◆ SOURCE PASSAGE:
The Viable Product

Metrics - Defining Success and Measuring Results

March 01, 2020

Defining Success and Measuring Results

What are Product Metrics?

Product metrics are measurements that help evaluate the success of the product by measuring and validating the the value, health, performance and growth of the product e.g. Monthly Active Users, Churn Users, NPS scores, Monthly Recurring Revenue etc.

These metrics are measured for the product overall as well as for the individual features of the product which are developed as the product grows.

This helps define success parameters for individual features which in the bigger picture add up to create a successful product.

Types of Metrics

Although types of metrics to measure may vary across products and companies, but we may generally classify them into these five categories.

  1. Growth & Activation Metrics

    1. New Users are the users that the product has gained who are using the product for the first time e.g. if we consider twitter then users who have signed up recently are new users. Metrics to measure new users:

      • New users per {timeperiod} (week, month, quarter, year)
      • New users by source
    2. Activated Users are users that have interacted in a meaningful way with a given services or a given product e.g. if we consider twitter again then we may say users who have uploaded their profile picture and followed atleast 5 users are to be considered as activated users.
      Again the defination of activated users may vary across products and features depending on the type of user base and type of product. Metrics to measure activated users:

      • Activated users per {timeperiod} (week, month, quarter, year)

◆ RECORDS SHOWN:
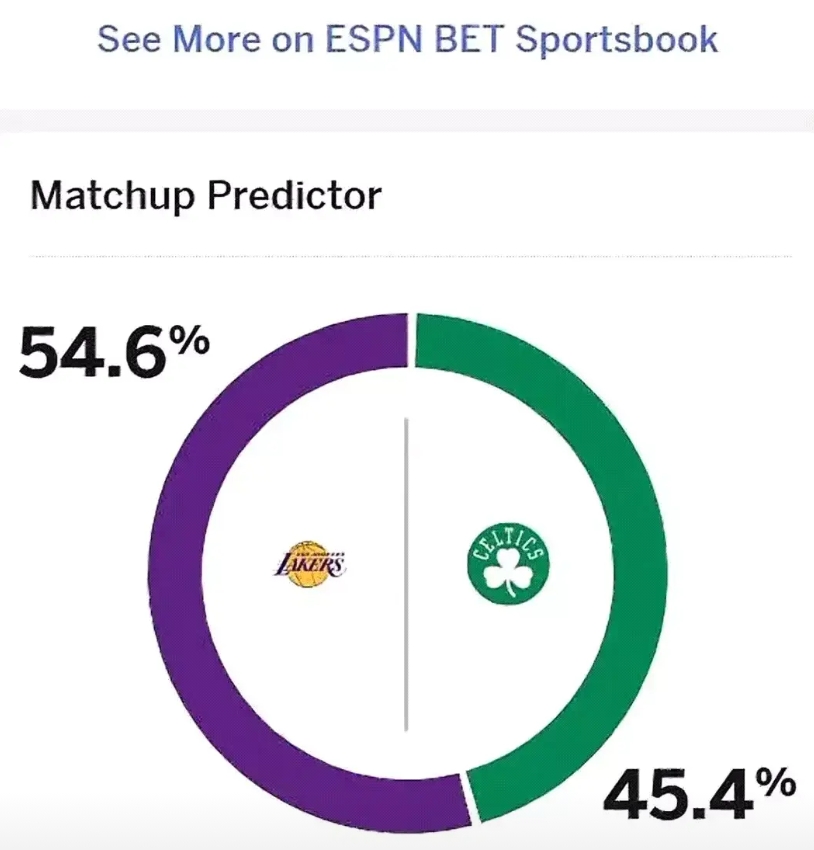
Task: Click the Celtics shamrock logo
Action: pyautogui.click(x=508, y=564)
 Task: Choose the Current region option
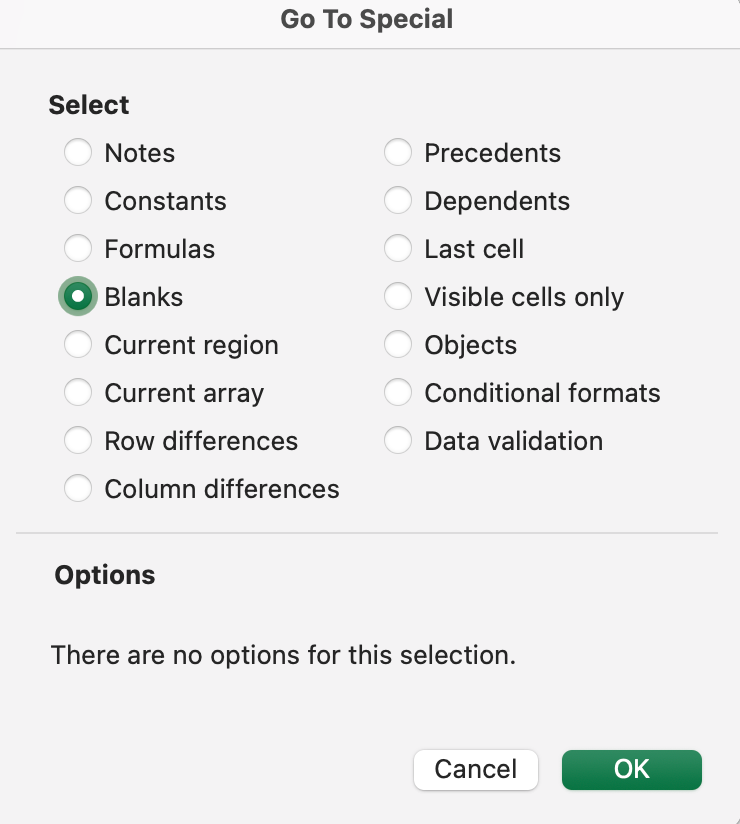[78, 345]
* * *
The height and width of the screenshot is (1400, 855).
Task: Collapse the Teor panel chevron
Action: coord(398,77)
---
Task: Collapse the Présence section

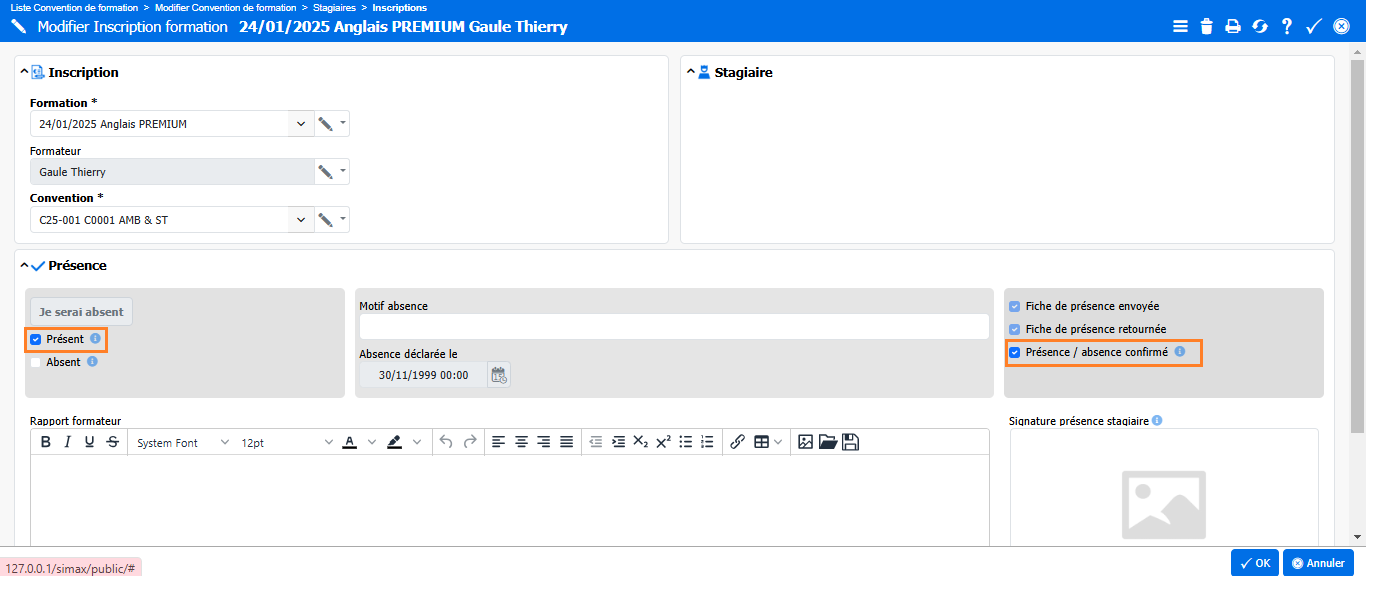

◆ PARTS OF THE EXERCISE:
1. According to the product metrics article, what are activated users?
2. Please extend the product metrics article, starting after its final bullet point.

◆ ANSWERS BELOW:
1. Users who have interacted in a meaningful way with a given service or a given product.

2.
  2. Engagement Metrics

    1. Engagement metrics help us understand how much value users find in the product including if users are able to understand and find value with the features inside the product or are they dropping off at a certain point. Metrics to measure engagement include:

      • Session length
      • Session frequency
      • Time spent
      • Actions count
      • User flow
  3. Retention Metrics

    1. Retention metrics help us understand the number of users who keep coming back over time to use the product. These are the most valuable users as they find value in the product for which they return frequently.
    2. Retained users are those users who are using the product regularly.
    3. Resurrected users are those users who were dormant but we got them back to using the product by some means like notification, feature update etc.

      • Retention rate
      • Resurrected rate
      • User churn rate
  4. User Happiness

    1. User happiness is measured by how easy is your product for users to do what they’re trying to do without being forced to do unnecessary steps in order to complete a simple task.
    2. It can be measured using metrics such as

      • NPS scores
      • Churn
      • Customer Satisfaction Score (CSAT)
      • Customer Effort Score (CES)
      • Number of complaints per customer
  5. Revenue Metrics

    1. Revenue Metrics help us understand how much revenue are we making with different products and from different users/customers over a period of time.
    2. It can be measured with metrics such as:

      • Customer Acquisition Cost (CAC)
      • Monthly recurring revenue (MRR)
      • Annual recurring revenue (ARR)
      • Revenue per customer

How to Pick Good Metrics?

  1. Understandable: Good metrics are easy to understand and act on.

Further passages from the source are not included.